Data types#

In essence, the purpose of ERT is to pass uncertain parameter values to a forward model and then store the resulting outputs. Forward models include all necessary pre-processing and post-processing steps, as well as the computational model (e.g., a physics simulator like ECLIPSE) that produces the predictions. Consequently, ERT must be able to read and write data in a format compatible with the forward model.

Data managed by ERT are organized into distinct data types, each of which will be detailed in this chapter. The data types in ERT can be classified based on two main criteria:

  1. Dynamic behaviour: whether the data type is a static input to the simulator, such as porosity or permeability, or an output of the simulation.

  2. Implementation: this includes the type of files it can read and write, how it is configured, and so forth.

Note: All data types share a common namespace, meaning that each keyword must be globally unique.

Scalar parameters with a template: GEN_KW#

This section describes the distributions built into ERT that can be used as priors. For detailed description and examples on how to use the GEN_KW keyword, see here.

The algorithms used for updating parameters expect normally distributed variables. ERT supports other types of distributions by transforming normal variables as outlined next.

  1. ERT samples a random variable x ~ N(0,1) - before outputing to the forward model this is transformed to y ~ F(Y) where the distribution F(Y) is the correct prior distribution.

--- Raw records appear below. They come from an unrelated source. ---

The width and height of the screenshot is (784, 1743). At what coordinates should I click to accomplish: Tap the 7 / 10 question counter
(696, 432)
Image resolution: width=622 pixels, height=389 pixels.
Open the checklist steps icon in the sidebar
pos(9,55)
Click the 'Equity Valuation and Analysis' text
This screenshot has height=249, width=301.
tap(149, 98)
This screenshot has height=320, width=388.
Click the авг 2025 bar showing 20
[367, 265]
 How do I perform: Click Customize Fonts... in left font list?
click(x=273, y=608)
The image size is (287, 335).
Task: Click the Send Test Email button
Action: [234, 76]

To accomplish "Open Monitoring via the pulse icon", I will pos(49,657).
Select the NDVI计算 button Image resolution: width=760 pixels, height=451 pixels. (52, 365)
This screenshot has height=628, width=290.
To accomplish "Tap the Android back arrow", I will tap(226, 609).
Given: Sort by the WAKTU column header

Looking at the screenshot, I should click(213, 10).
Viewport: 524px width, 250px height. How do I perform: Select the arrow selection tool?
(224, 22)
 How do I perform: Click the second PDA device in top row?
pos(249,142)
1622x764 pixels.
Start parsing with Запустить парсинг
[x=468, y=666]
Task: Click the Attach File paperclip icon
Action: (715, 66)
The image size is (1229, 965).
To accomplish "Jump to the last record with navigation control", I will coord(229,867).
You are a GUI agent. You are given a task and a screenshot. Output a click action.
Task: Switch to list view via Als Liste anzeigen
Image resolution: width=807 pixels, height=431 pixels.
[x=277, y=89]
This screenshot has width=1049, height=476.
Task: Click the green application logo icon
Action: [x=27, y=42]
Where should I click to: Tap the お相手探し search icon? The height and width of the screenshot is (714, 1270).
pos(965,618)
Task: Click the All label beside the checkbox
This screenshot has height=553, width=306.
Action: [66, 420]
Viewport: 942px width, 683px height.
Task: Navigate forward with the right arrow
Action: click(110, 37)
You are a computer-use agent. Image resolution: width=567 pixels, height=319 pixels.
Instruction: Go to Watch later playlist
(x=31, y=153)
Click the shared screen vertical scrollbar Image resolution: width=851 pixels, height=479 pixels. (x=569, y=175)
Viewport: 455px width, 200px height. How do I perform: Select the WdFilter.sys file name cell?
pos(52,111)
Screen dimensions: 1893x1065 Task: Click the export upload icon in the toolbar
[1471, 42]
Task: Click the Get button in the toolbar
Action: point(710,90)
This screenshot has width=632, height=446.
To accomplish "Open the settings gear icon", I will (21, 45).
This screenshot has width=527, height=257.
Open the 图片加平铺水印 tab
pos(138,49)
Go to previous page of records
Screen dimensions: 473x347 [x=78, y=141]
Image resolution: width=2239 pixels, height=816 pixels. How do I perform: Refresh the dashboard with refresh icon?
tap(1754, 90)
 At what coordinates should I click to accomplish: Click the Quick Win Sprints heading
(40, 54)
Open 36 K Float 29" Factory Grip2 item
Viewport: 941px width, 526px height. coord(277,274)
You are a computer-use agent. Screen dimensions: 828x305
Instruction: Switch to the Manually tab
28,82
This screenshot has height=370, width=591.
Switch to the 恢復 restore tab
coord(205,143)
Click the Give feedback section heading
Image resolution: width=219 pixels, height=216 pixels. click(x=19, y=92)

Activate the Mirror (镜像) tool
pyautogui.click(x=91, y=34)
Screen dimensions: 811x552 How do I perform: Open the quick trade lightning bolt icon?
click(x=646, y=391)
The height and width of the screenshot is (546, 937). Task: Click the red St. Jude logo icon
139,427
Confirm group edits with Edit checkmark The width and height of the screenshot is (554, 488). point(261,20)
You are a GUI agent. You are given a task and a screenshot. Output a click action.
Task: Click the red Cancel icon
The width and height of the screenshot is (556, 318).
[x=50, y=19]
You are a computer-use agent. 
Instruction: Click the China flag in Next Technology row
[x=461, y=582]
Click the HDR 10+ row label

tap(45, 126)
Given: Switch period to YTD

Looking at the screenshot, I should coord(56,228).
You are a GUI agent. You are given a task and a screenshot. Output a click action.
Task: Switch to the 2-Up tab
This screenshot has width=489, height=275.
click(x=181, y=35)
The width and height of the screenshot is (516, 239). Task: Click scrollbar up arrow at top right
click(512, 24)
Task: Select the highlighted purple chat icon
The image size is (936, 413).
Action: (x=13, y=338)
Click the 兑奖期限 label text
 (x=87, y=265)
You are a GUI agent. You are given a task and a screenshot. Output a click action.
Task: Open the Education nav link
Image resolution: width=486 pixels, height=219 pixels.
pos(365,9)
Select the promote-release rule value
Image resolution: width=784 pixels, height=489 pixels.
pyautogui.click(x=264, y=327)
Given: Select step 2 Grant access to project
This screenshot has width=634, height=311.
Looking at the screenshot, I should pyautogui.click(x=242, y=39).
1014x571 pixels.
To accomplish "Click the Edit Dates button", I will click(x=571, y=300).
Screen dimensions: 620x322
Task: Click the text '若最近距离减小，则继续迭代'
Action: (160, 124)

  2. When the prior simulations are complete ERT calculates misfits between simulated and observed values and updates the parameters; hence the variables x now represent samples from a posterior distribution which is Normal with mean and standard deviation different from (0,1).

The transformation prescribed by F(y) still “works” - but it no longer maps to a distribution in the same family as initially specified by the prior. A consequence of this is that the update process can not give you a posterior with updated parameters in the same distribution family as the Prior.

Reproducibility#

When ERT samples values there is a seed for each parameter. This means that if ERT is started with a fixed RANDOM_SEED each prior that is sampled will be identical. When running without a random seed ERT will output which random seed was used, so it is possible to reproduce results as long as that is kept.

This section only applies if a fixed seed is used:
  • If the ensemble size is increased from N -> N+1 the N first realizations will be identical to before

  • Parameter order is irrelevant

  • Parameter names are case sensitive, PARAM:MY_PARAM != PARAM:myParam

NORMAL: Gaussian Distribution#

The NORMAL keyword allows assigning a Gaussian (or normal) prior to a variable. It requires two arguments: a mean value and a standard deviation.

Syntax#

VAR NORMAL <mean_value> <standard_deviation>

Parameters#

  • <mean_value>: The mean of the normal distribution.

  • <standard_deviation>: The standard deviation of the normal distribution.

Example#

For a Gaussian distribution with mean 0 and standard deviation 1 assigned to the variable VAR:

VAR NORMAL 0 1
../../_images/normal.png

Notes#

The NORMAL keyword is integral for scenarios demanding priors that reflect typical real-world data patterns, as the Gaussian distribution is prevalent in many natural phenomena.

LOGNORMAL: Log Normal Distribution#

The LOGNORMAL keyword is used to assign a log normal prior to a variable. A variable is considered log normally distributed if the logarithm of that variable follows a normal distribution. If \(X\) is normally distributed, then \(Y = e^X\) is log normally distributed.

Log normal priors are especially suitable for modeling positive values that exhibit a heavy tail, indicating a tendency for the quantity to occasionally take large values.

Syntax#

VAR LOGNORMAL <log_mean> <log_standard_deviation>

Parameters#

  • <log_mean>: The mean of the logarithm of the variable.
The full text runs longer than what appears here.